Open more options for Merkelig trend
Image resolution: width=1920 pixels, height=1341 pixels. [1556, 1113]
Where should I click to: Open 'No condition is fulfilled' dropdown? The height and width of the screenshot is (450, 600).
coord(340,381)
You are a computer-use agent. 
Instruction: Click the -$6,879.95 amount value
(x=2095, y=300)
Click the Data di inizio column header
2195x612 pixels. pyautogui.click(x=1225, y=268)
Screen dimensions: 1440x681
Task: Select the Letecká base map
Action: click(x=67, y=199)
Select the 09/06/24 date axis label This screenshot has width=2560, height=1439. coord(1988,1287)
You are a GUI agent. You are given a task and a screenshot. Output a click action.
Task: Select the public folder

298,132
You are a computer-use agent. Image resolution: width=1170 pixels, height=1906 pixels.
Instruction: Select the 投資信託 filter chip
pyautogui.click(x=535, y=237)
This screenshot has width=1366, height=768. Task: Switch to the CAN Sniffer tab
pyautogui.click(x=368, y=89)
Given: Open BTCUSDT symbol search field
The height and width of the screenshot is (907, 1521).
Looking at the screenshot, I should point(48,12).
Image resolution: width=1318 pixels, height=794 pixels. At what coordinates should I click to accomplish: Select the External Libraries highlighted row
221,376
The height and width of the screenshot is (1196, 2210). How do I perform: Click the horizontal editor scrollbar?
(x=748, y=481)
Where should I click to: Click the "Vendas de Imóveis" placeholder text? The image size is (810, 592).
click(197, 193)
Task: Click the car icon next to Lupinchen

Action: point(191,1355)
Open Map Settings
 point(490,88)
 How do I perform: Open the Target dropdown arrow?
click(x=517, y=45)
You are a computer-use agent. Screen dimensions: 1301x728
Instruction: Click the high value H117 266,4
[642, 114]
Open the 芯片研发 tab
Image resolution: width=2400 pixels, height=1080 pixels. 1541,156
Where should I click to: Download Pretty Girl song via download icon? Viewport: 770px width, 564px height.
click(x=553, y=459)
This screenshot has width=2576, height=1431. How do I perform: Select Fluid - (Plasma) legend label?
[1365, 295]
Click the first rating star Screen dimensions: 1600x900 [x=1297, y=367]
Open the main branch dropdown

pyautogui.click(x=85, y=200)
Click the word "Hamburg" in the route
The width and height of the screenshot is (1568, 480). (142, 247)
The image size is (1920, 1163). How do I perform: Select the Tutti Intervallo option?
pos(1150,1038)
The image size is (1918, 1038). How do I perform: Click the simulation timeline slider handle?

__________________________________________________

● PROBLEM DETAILS:
In the records, from the first line through the line containing "pyautogui.click(x=368, y=89)", inclusive, replace "Instruction" with "Command" and give those lines again with nothing else changed.

● SOLUTION:
Open more options for Merkelig trend
Image resolution: width=1920 pixels, height=1341 pixels. [1556, 1113]
Where should I click to: Open 'No condition is fulfilled' dropdown? The height and width of the screenshot is (450, 600).
coord(340,381)
You are a computer-use agent. 
Command: Click the -$6,879.95 amount value
(x=2095, y=300)
Click the Data di inizio column header
2195x612 pixels. pyautogui.click(x=1225, y=268)
Screen dimensions: 1440x681
Task: Select the Letecká base map
Action: click(x=67, y=199)
Select the 09/06/24 date axis label This screenshot has width=2560, height=1439. coord(1988,1287)
You are a GUI agent. You are given a task and a screenshot. Output a click action.
Task: Select the public folder

298,132
You are a computer-use agent. Image resolution: width=1170 pixels, height=1906 pixels.
Command: Select the 投資信託 filter chip
pyautogui.click(x=535, y=237)
This screenshot has width=1366, height=768. Task: Switch to the CAN Sniffer tab
pyautogui.click(x=368, y=89)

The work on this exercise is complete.